Mac arrived first, freshly everythinged and lovely. Getting laid like that would put a smile on anybody’s face in the morning.
Handsome showed up about the time that a Bevel Harri, at least that was the name on her credit accounts, got dropped off at one of five hotels in her destination neighborhood. Alicia didn’t own any of the security cameras in the vicinity, so she couldn’t be sure that the woman actually walked in, but it gave her a starting point.
“What do we know?” Handsome asked.
He’d brought a box of fresh donuts and a carafe of coffee, so Alicia would be willing to forgive him for almost any sins today.
“She went directly to a hotel from here, out in Harnaby,” Alicia said. “Name given as Bevel Harri.
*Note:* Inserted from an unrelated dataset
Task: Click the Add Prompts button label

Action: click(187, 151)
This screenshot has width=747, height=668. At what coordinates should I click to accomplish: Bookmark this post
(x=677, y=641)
Haven’t had much time to track her down past that, but we have an opening.”
Both of them turned to Mac. Alicia watched the woman blush profusely for a moment before drawing a deep breath.
“She one of us?” Handsome began.
“That was the feeling I got off her last night,” Mac said. “A falseness that felt like another agent. At the time I wondered if somebody like you had been smart enough to bring someone like me along to get inside Carlota’s mind.”
“But?” Handsome asked.
“But she reacted wrong that way as well,” Mac said.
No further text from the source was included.